**Your instructions**
Write the data out again, character for character, with no images.

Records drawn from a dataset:
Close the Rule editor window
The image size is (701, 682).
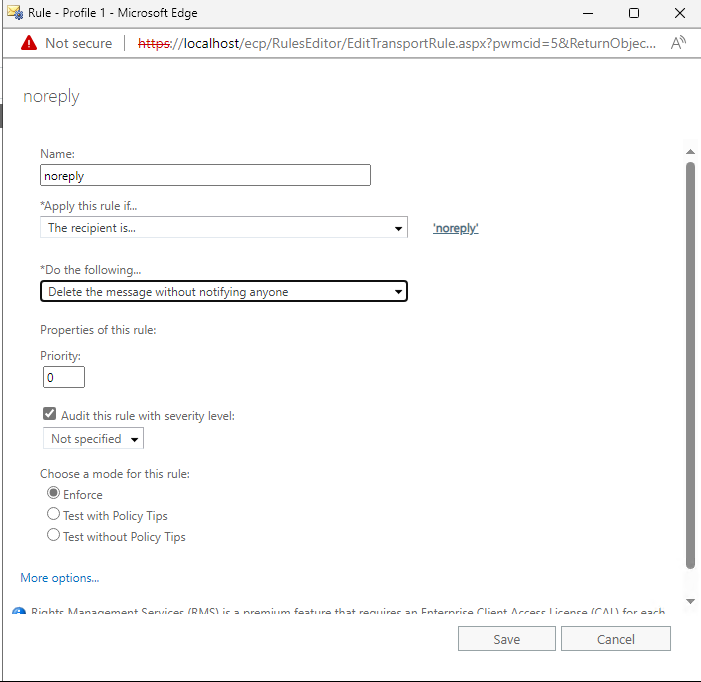tap(678, 13)
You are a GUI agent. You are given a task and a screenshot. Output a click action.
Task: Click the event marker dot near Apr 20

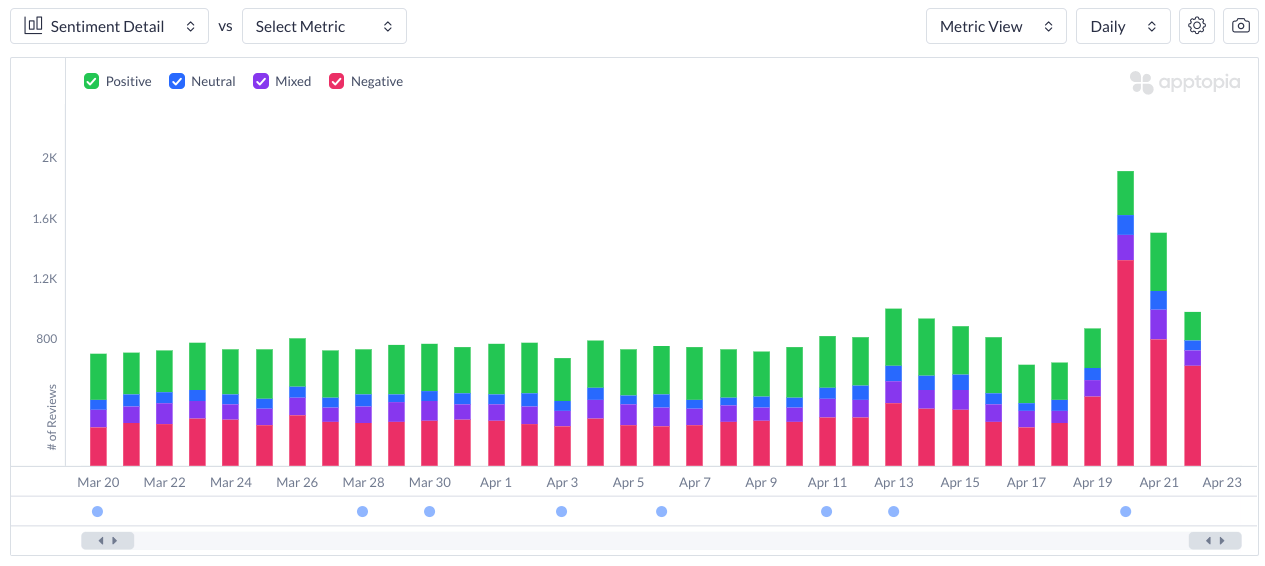pyautogui.click(x=1125, y=511)
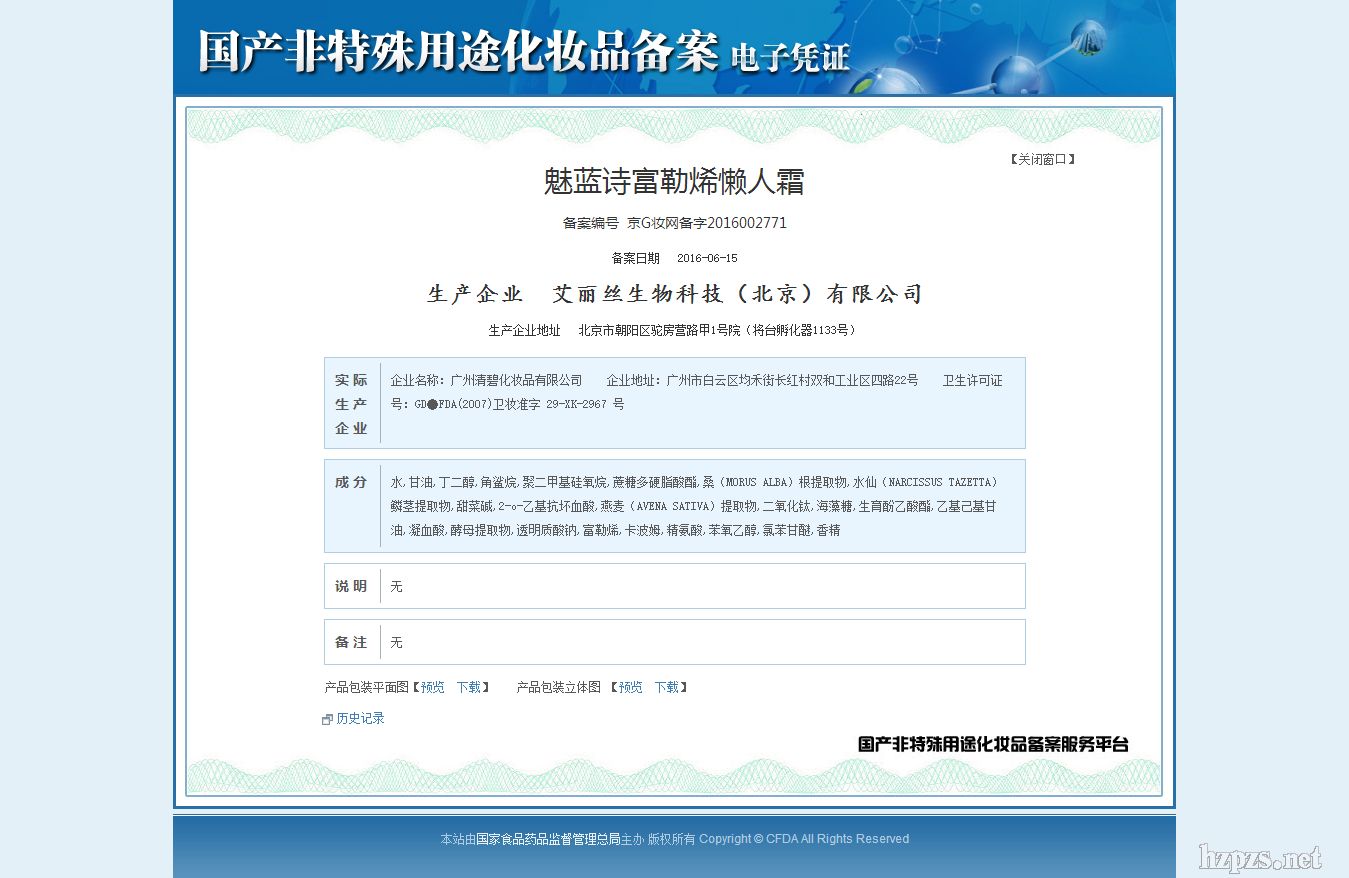The image size is (1349, 878).
Task: Click the 实际生产企业 section label
Action: [x=351, y=404]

**Response to this task**
Close the Rule editor window
The image size is (701, 682).
tap(678, 13)
You are a GUI agent. You are given a task and a screenshot. Output a click action.
Task: Click the event marker dot near Apr 20

pyautogui.click(x=1125, y=511)
The image size is (1349, 878).
Task: Click the 实际生产企业 section label
Action: [x=351, y=404]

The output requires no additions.